→ **WHAT TO WORK ON**
Report only the number of lines below in which the string "will" appears.

+++ LISTED RECORDS

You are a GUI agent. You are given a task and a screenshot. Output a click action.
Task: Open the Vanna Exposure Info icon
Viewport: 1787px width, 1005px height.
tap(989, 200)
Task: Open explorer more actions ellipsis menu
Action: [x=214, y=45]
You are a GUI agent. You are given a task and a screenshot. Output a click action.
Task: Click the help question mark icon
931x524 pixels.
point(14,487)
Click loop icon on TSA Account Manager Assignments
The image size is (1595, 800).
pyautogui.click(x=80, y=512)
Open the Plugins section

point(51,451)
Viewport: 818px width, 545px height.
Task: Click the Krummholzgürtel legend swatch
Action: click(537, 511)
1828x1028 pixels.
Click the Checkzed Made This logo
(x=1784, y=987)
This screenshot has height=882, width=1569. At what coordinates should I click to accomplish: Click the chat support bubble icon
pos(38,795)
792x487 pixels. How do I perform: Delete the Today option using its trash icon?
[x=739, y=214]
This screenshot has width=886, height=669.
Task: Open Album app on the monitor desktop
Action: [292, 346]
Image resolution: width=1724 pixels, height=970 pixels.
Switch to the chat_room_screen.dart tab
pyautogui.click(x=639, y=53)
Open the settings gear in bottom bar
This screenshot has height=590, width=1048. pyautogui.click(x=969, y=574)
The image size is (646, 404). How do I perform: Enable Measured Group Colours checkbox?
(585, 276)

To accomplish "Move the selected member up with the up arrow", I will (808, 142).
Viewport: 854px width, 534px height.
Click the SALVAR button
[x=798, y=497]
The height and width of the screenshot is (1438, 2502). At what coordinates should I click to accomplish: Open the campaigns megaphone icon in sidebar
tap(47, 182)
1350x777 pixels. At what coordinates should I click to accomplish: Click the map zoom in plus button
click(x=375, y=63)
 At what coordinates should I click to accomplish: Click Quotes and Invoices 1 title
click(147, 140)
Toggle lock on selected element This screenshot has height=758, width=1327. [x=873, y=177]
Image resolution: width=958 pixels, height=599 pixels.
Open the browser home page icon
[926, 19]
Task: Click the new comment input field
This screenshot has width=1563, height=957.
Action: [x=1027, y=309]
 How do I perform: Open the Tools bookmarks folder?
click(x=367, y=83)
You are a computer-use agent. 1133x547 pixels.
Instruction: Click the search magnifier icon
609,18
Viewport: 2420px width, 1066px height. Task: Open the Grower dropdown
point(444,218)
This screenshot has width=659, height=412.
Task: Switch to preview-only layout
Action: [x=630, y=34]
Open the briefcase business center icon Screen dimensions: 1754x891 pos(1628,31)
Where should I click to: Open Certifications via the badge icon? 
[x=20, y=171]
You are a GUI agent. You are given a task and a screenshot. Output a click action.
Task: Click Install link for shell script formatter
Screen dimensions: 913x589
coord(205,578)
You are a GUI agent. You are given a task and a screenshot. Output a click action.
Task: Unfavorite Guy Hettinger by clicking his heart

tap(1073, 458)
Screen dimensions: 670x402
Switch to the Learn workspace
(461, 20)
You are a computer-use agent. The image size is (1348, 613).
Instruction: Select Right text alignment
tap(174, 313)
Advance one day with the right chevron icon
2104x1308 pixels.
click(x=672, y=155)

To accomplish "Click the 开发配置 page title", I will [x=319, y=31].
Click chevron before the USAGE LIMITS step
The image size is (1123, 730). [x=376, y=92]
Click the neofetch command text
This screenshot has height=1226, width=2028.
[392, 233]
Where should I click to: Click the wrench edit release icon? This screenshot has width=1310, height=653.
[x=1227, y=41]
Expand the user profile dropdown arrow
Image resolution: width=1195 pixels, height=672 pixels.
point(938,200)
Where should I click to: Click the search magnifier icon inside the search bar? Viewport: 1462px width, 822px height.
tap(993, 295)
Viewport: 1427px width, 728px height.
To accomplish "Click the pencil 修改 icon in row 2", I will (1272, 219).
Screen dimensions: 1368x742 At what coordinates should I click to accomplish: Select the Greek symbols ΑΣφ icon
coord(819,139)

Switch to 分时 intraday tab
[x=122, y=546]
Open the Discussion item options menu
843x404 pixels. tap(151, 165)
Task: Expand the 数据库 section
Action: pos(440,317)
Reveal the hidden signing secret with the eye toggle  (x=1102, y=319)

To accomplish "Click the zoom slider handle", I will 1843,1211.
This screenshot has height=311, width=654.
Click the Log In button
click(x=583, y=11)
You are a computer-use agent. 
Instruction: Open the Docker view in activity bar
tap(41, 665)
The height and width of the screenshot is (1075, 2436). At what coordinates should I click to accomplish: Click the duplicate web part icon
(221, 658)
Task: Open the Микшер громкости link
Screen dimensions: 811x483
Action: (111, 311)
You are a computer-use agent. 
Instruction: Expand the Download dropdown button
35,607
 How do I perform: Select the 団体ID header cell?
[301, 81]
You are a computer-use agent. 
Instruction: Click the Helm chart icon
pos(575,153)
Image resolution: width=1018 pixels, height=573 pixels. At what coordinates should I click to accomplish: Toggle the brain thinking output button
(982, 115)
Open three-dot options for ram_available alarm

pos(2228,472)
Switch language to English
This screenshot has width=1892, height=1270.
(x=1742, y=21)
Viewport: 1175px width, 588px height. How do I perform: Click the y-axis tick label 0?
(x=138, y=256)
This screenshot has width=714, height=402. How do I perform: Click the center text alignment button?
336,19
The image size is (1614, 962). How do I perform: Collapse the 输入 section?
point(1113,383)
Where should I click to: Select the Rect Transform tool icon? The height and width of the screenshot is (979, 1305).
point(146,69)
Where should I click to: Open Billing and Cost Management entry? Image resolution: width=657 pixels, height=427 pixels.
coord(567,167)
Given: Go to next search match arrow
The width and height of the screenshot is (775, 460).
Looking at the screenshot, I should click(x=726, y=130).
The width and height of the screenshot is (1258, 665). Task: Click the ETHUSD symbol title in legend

++++++

→ **ANSWER FOR THE TASK**
4